Given task | Update the data below by replacing every "Instruction" with "Directive", leaving everything else unchanged.

§

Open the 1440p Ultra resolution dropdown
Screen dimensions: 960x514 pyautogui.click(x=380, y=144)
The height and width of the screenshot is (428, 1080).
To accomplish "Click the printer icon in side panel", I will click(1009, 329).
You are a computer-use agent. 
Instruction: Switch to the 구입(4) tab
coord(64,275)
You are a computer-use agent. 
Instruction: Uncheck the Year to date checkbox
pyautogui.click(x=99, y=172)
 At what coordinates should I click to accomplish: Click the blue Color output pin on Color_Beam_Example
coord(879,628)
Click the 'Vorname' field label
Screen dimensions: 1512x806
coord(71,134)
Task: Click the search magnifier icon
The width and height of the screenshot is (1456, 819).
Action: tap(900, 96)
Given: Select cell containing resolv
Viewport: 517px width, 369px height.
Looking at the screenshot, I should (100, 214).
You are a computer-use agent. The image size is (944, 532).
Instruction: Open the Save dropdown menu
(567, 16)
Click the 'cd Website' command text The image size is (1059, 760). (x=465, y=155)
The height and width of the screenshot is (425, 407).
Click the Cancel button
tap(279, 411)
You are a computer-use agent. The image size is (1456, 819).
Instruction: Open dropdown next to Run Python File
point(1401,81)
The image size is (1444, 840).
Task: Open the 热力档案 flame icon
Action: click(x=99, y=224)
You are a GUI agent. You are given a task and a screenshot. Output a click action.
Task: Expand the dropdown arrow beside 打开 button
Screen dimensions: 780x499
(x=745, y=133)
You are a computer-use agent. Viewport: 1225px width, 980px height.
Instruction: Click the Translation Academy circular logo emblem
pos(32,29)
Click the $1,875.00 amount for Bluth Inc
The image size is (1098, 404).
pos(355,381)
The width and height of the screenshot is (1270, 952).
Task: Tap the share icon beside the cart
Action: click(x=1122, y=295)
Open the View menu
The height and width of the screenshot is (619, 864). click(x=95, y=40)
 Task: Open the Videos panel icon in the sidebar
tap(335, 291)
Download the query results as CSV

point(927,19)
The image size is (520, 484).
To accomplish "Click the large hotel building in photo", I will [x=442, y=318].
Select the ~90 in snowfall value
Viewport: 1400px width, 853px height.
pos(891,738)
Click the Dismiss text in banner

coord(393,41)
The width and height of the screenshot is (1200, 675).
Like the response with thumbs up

§

Task result |
Open the 1440p Ultra resolution dropdown
Screen dimensions: 960x514 pyautogui.click(x=380, y=144)
The height and width of the screenshot is (428, 1080).
To accomplish "Click the printer icon in side panel", I will click(1009, 329).
You are a computer-use agent. 
Directive: Switch to the 구입(4) tab
coord(64,275)
You are a computer-use agent. 
Directive: Uncheck the Year to date checkbox
pyautogui.click(x=99, y=172)
 At what coordinates should I click to accomplish: Click the blue Color output pin on Color_Beam_Example
coord(879,628)
Click the 'Vorname' field label
Screen dimensions: 1512x806
coord(71,134)
Task: Click the search magnifier icon
The width and height of the screenshot is (1456, 819).
Action: tap(900, 96)
Given: Select cell containing resolv
Viewport: 517px width, 369px height.
Looking at the screenshot, I should (100, 214).
You are a computer-use agent. The image size is (944, 532).
Directive: Open the Save dropdown menu
(567, 16)
Click the 'cd Website' command text The image size is (1059, 760). (x=465, y=155)
The height and width of the screenshot is (425, 407).
Click the Cancel button
tap(279, 411)
You are a computer-use agent. The image size is (1456, 819).
Directive: Open dropdown next to Run Python File
point(1401,81)
The image size is (1444, 840).
Task: Open the 热力档案 flame icon
Action: click(x=99, y=224)
You are a GUI agent. You are given a task and a screenshot. Output a click action.
Task: Expand the dropdown arrow beside 打开 button
Screen dimensions: 780x499
(x=745, y=133)
You are a computer-use agent. Viewport: 1225px width, 980px height.
Directive: Click the Translation Academy circular logo emblem
pos(32,29)
Click the $1,875.00 amount for Bluth Inc
The image size is (1098, 404).
pos(355,381)
The width and height of the screenshot is (1270, 952).
Task: Tap the share icon beside the cart
Action: click(x=1122, y=295)
Open the View menu
The height and width of the screenshot is (619, 864). click(x=95, y=40)
 Task: Open the Videos panel icon in the sidebar
tap(335, 291)
Download the query results as CSV

point(927,19)
The image size is (520, 484).
To accomplish "Click the large hotel building in photo", I will [x=442, y=318].
Select the ~90 in snowfall value
Viewport: 1400px width, 853px height.
pos(891,738)
Click the Dismiss text in banner

coord(393,41)
The width and height of the screenshot is (1200, 675).
Like the response with thumbs up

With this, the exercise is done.